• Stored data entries
- - -

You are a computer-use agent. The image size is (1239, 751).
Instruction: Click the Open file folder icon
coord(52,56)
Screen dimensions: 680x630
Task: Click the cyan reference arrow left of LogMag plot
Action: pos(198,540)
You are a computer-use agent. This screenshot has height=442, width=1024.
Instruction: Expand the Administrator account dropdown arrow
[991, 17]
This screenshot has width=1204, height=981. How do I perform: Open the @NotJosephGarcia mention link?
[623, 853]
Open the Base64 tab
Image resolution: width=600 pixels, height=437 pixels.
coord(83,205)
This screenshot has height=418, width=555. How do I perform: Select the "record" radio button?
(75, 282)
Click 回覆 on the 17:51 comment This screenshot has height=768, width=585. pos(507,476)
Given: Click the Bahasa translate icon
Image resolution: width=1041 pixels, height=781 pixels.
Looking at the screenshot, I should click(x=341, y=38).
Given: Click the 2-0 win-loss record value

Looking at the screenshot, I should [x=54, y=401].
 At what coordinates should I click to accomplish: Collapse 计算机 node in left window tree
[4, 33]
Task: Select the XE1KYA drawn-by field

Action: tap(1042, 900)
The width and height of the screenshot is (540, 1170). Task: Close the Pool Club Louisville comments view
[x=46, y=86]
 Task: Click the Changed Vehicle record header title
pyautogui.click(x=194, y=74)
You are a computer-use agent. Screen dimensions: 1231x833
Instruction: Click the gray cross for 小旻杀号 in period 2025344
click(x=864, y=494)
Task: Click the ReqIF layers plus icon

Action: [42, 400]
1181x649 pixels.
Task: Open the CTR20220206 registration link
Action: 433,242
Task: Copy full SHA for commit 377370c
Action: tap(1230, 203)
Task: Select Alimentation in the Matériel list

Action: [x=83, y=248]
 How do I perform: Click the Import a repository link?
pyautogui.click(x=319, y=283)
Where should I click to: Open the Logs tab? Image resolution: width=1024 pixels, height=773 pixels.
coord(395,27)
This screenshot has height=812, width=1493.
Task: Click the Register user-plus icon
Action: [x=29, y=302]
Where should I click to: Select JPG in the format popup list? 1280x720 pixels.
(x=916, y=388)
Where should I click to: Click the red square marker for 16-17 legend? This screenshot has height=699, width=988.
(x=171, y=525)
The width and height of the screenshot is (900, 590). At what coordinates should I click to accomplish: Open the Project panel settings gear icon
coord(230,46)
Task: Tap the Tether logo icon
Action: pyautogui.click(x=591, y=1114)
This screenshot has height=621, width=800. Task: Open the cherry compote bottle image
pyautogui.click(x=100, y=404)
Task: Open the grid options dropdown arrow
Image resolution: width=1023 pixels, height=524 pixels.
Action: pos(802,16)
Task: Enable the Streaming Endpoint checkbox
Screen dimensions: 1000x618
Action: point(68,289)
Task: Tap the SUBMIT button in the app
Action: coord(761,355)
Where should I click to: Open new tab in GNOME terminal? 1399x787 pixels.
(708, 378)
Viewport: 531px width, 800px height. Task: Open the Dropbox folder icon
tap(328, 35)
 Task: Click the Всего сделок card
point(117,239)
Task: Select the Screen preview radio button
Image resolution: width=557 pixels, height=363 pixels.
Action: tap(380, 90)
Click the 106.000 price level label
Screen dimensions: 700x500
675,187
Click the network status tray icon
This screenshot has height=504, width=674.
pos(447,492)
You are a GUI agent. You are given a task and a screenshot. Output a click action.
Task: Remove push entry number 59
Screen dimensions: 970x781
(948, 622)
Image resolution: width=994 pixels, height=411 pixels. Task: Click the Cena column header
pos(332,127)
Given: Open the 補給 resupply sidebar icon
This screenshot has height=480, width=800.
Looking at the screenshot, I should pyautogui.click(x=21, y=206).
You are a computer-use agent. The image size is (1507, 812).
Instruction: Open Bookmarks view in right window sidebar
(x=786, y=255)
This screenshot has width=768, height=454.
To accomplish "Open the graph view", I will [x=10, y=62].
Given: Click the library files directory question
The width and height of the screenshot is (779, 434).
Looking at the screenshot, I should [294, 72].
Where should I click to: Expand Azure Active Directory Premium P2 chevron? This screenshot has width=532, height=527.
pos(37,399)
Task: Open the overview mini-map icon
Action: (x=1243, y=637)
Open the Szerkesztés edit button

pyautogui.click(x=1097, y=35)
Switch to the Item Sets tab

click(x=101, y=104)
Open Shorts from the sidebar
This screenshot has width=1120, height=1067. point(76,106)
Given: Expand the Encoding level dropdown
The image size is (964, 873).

- - -

• Exercise objective
Please reproduce all of the entries above exactly as they appear.

• Answer to this task
You are a computer-use agent. The image size is (1239, 751).
Instruction: Click the Open file folder icon
coord(52,56)
Screen dimensions: 680x630
Task: Click the cyan reference arrow left of LogMag plot
Action: pos(198,540)
You are a computer-use agent. This screenshot has height=442, width=1024.
Instruction: Expand the Administrator account dropdown arrow
[991, 17]
This screenshot has width=1204, height=981. How do I perform: Open the @NotJosephGarcia mention link?
[623, 853]
Open the Base64 tab
Image resolution: width=600 pixels, height=437 pixels.
coord(83,205)
This screenshot has height=418, width=555. How do I perform: Select the "record" radio button?
(75, 282)
Click 回覆 on the 17:51 comment This screenshot has height=768, width=585. pos(507,476)
Given: Click the Bahasa translate icon
Image resolution: width=1041 pixels, height=781 pixels.
Looking at the screenshot, I should click(x=341, y=38).
Given: Click the 2-0 win-loss record value

Looking at the screenshot, I should [x=54, y=401].
 At what coordinates should I click to accomplish: Collapse 计算机 node in left window tree
[4, 33]
Task: Select the XE1KYA drawn-by field

Action: tap(1042, 900)
The width and height of the screenshot is (540, 1170). Task: Close the Pool Club Louisville comments view
[x=46, y=86]
 Task: Click the Changed Vehicle record header title
pyautogui.click(x=194, y=74)
You are a computer-use agent. Screen dimensions: 1231x833
Instruction: Click the gray cross for 小旻杀号 in period 2025344
click(x=864, y=494)
Task: Click the ReqIF layers plus icon

Action: [42, 400]
1181x649 pixels.
Task: Open the CTR20220206 registration link
Action: 433,242
Task: Copy full SHA for commit 377370c
Action: tap(1230, 203)
Task: Select Alimentation in the Matériel list

Action: [x=83, y=248]
 How do I perform: Click the Import a repository link?
pyautogui.click(x=319, y=283)
Where should I click to: Open the Logs tab? Image resolution: width=1024 pixels, height=773 pixels.
coord(395,27)
This screenshot has height=812, width=1493.
Task: Click the Register user-plus icon
Action: [x=29, y=302]
Where should I click to: Select JPG in the format popup list? 1280x720 pixels.
(x=916, y=388)
Where should I click to: Click the red square marker for 16-17 legend? This screenshot has height=699, width=988.
(x=171, y=525)
The width and height of the screenshot is (900, 590). At what coordinates should I click to accomplish: Open the Project panel settings gear icon
coord(230,46)
Task: Tap the Tether logo icon
Action: pyautogui.click(x=591, y=1114)
This screenshot has height=621, width=800. Task: Open the cherry compote bottle image
pyautogui.click(x=100, y=404)
Task: Open the grid options dropdown arrow
Image resolution: width=1023 pixels, height=524 pixels.
Action: pos(802,16)
Task: Enable the Streaming Endpoint checkbox
Screen dimensions: 1000x618
Action: point(68,289)
Task: Tap the SUBMIT button in the app
Action: coord(761,355)
Where should I click to: Open new tab in GNOME terminal? 1399x787 pixels.
(708, 378)
Viewport: 531px width, 800px height. Task: Open the Dropbox folder icon
tap(328, 35)
 Task: Click the Всего сделок card
point(117,239)
Task: Select the Screen preview radio button
Image resolution: width=557 pixels, height=363 pixels.
Action: tap(380, 90)
Click the 106.000 price level label
Screen dimensions: 700x500
675,187
Click the network status tray icon
This screenshot has height=504, width=674.
pos(447,492)
You are a GUI agent. You are given a task and a screenshot. Output a click action.
Task: Remove push entry number 59
Screen dimensions: 970x781
(948, 622)
Image resolution: width=994 pixels, height=411 pixels. Task: Click the Cena column header
pos(332,127)
Given: Open the 補給 resupply sidebar icon
This screenshot has height=480, width=800.
Looking at the screenshot, I should pyautogui.click(x=21, y=206).
You are a computer-use agent. The image size is (1507, 812).
Instruction: Open Bookmarks view in right window sidebar
(x=786, y=255)
This screenshot has width=768, height=454.
To accomplish "Open the graph view", I will [x=10, y=62].
Given: Click the library files directory question
The width and height of the screenshot is (779, 434).
Looking at the screenshot, I should [294, 72].
Where should I click to: Expand Azure Active Directory Premium P2 chevron? This screenshot has width=532, height=527.
pos(37,399)
Task: Open the overview mini-map icon
Action: (x=1243, y=637)
Open the Szerkesztés edit button

pyautogui.click(x=1097, y=35)
Switch to the Item Sets tab

click(x=101, y=104)
Open Shorts from the sidebar
This screenshot has width=1120, height=1067. point(76,106)
Given: Expand the Encoding level dropdown
The image size is (964, 873).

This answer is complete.